- Official portrait, 2026

United States Assistant Attorney General for the Office of Legal Policy
- Incumbent
- Assumed office February 17, 2026
- President: Donald Trump
- Preceded by: Aaron Reitz

Deputy Assistant to the President and White House Deputy Staff Secretary
- In office January 20, 2025 – February 17, 2026
- President: Donald Trump
- Preceded by: William McGinley
- Succeeded by: Benjamin H. Moss

Personal details
- Born: 1981 (age 44–45) Arkansas, U.S.
- Education: University of Virginia (BS) University of Iowa College of Law (JD)

= Daniel E. Burrows =

Daniel E. Burrows is an American public servant who currently serves as Assistant Attorney General in the U.S. Department of Justice.

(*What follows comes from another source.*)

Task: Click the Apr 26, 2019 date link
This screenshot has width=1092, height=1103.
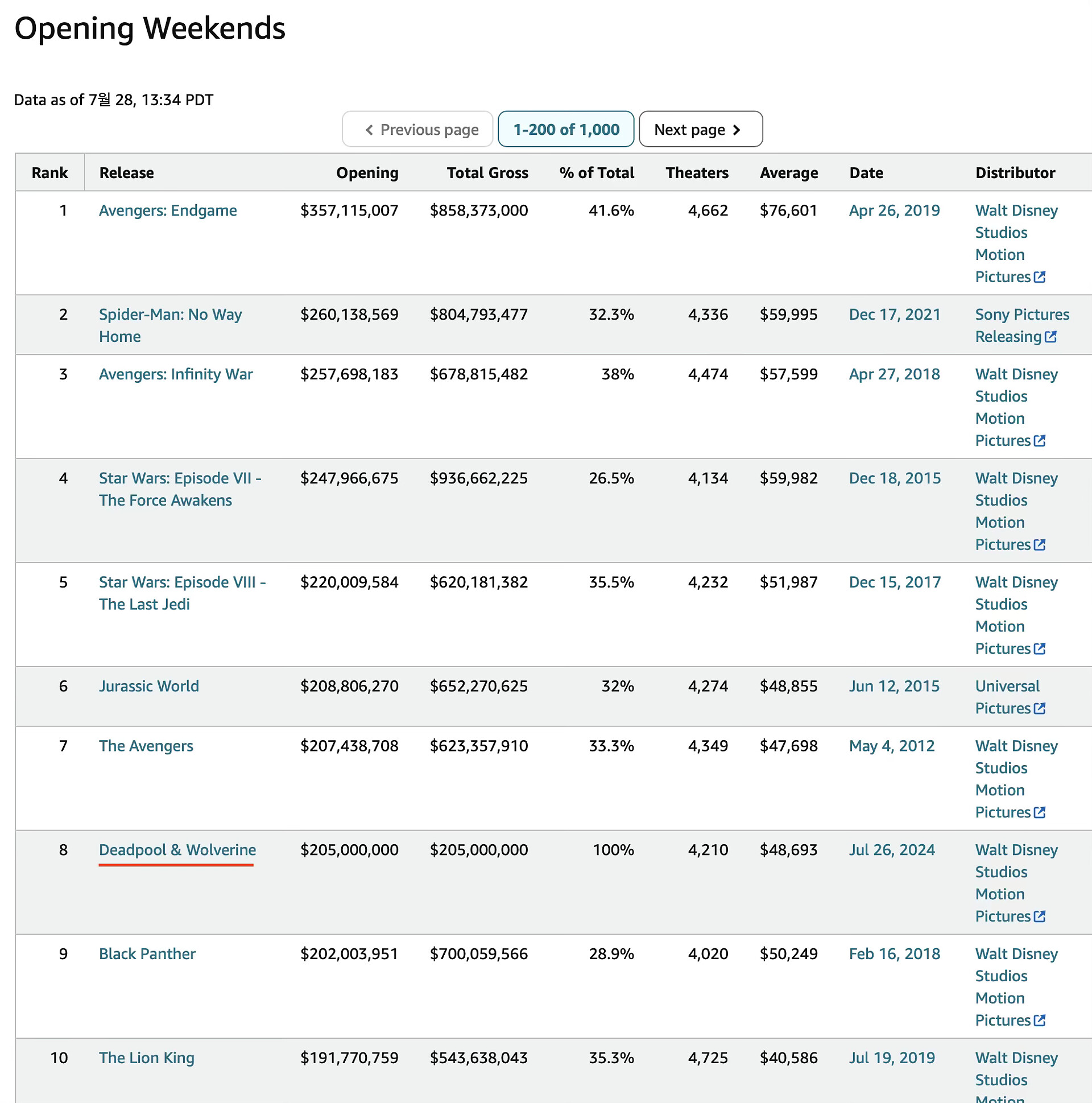Action: [894, 210]
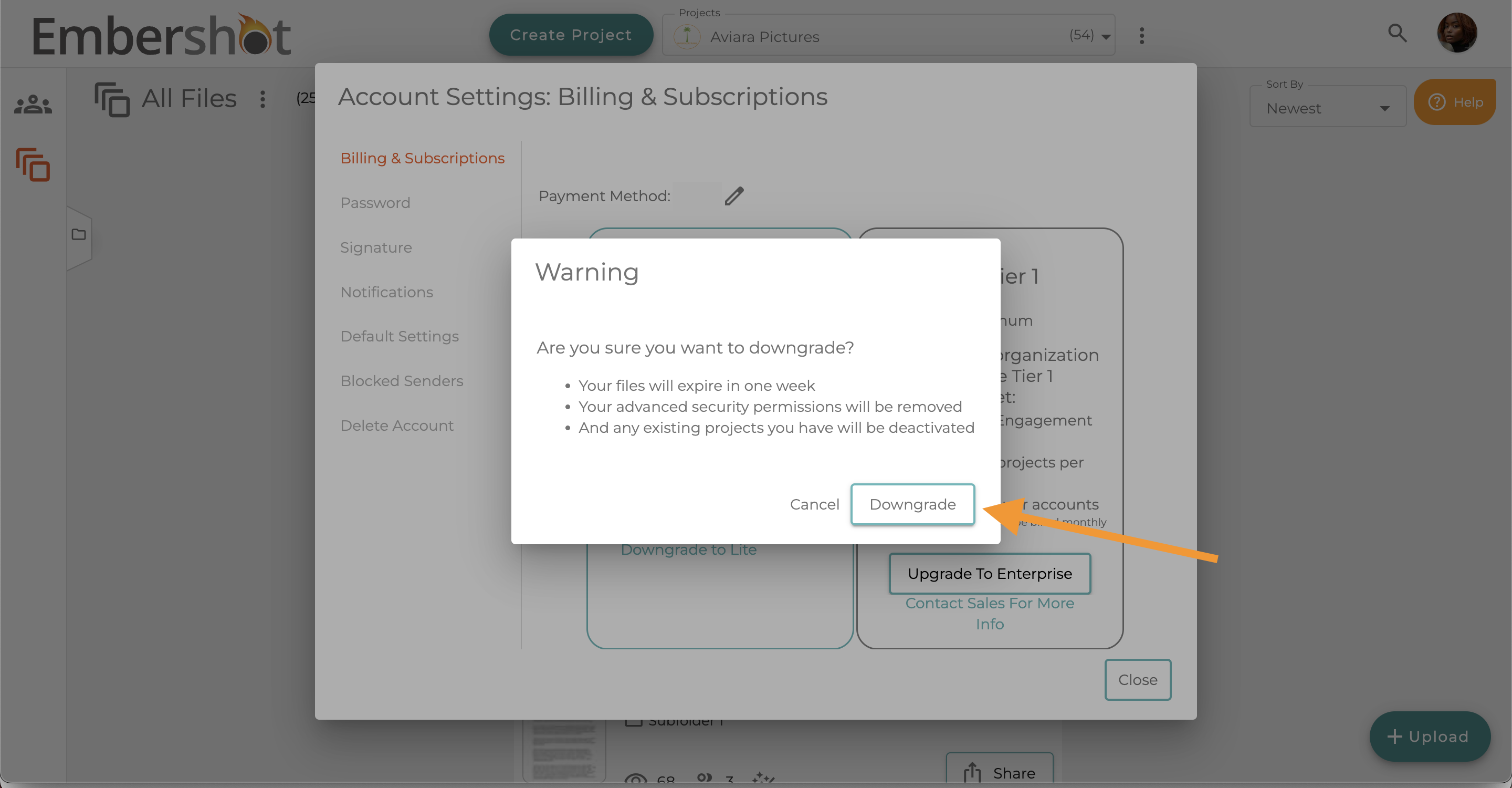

== Early life and education ==
Burrows was born in 1981 in Arkansas. He attended the University of Virginia and received his JD from the University of Iowa College of Law.

== Career ==
Burrows is a member of the Federalist Society and has been a featured speaker for many conservative organizations and think tanks.

From January 2023 to January 2025, Burrows served as Chief Deputy Attorney General under Kris Kobach in Kansas.

At the beginning of President Donald Trump's second term in January 2025, Burrows joined the White House staff as deputy staff secretary.

In November 2025, President Trump nominated Burrows to be an Assistant Attorney General; because the Senate did not act on the nomination that year, he was re-nominated in 2026. The Senate confirmed Burrows' nomination in February 2026 on a party-line vote. According to the Department of Justice, Burrows is "responsible for planning, developing, and coordinating the Department of Justice’s major policy initiatives."